Reading notes (2021, week 22): On better metaphors, employers ruling our lives, the math on social security, and efficiency being overrated

Data: we need a better metaphor

Metaphors shape the way we think about things.
[current] metaphors imagine public data as a huge, passive, untapped resources – lakes of stuff that only has value when it is extracted and processed. But this framing completely removes the individual agency that created the stuff in the first place. Oil is formed by millions of years of compression and chemical transformation of algae and tiny marine animals (…). Data is created in real time, as we click and swipe around the internet. The metaphor might work in an economic sense, but it fails to describe what data is as a material. It’s not oil, it’s people.
(…)

The discussions around data policy still feel like they are framing data as oil – as a vast, passive resource that either needs to be exploited or protected. But this data isn’t dead fish from millions of years ago – it’s the thoughts, emotions and behaviours of over a third of the world’s population, the largest record of human thought and activity ever collected. It’s not oil, it’s history. It’s people. It’s us.

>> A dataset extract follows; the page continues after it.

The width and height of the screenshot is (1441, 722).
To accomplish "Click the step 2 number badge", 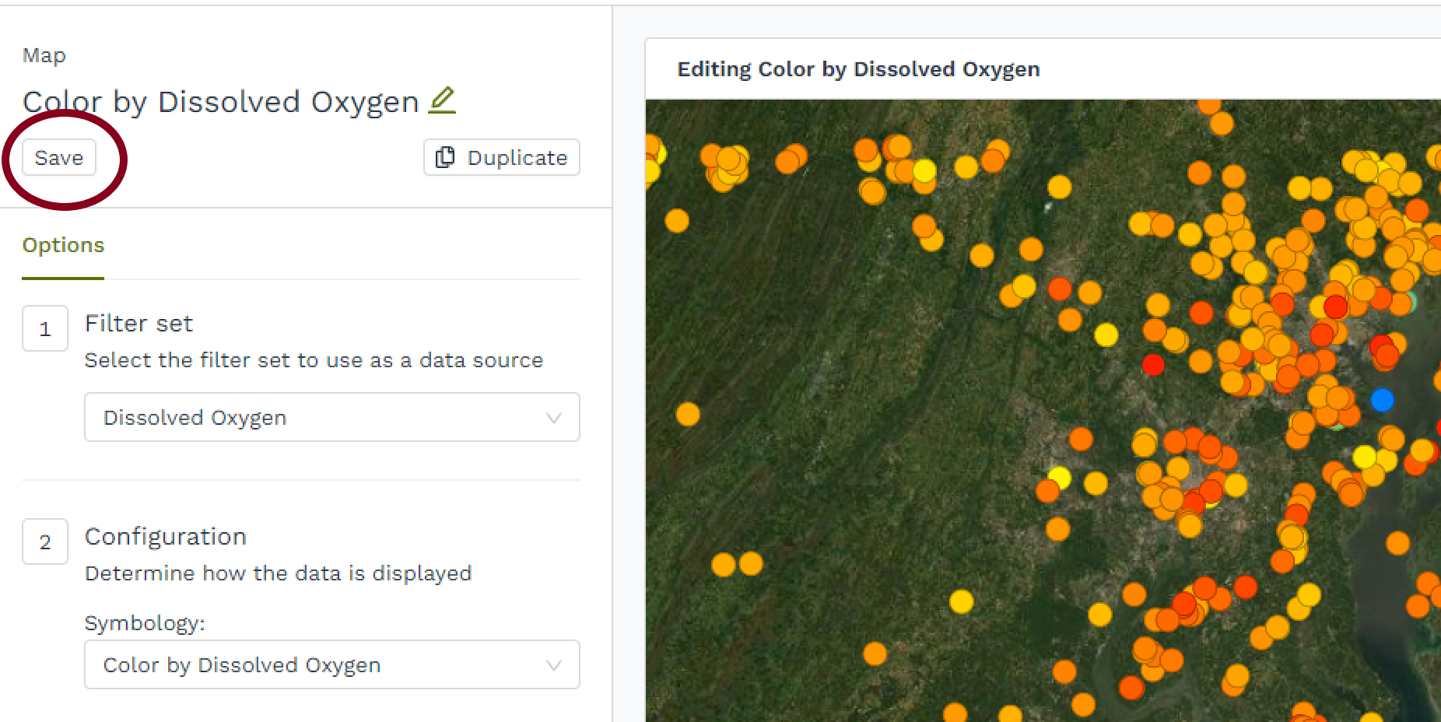I will click(45, 542).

Needed:  a better metaphor for data

We need metaphors for data that capture the agency and visceral emotions that our personal data can generate. Metaphors that link it directly into our lives and relationships, that help us recognise that this is us – we’re the ones being traded and sold and stored and analysed and processed. Perhaps then we’d understand how we can handle this data in a more responsible way.

A metaphor that puts our personal experience at the forefront will help us find out where to draw lines in how our lives are stored and processed, and to understand that the lines will need to be different for different people. (…) Maybe we should be very explicit, and refer to data as our lives. Imagine if a service had to ask you permission to ‘track your life’ or ‘share information about your life with other providers’. Already that feels grittier, more visceral, than just ‘data’.

We urgently need to come up with metaphors like this, that bring the discussion over data down from the skies above us and locate it in the minutiae of our everyday lives. Because that, after all, is what this data actually is.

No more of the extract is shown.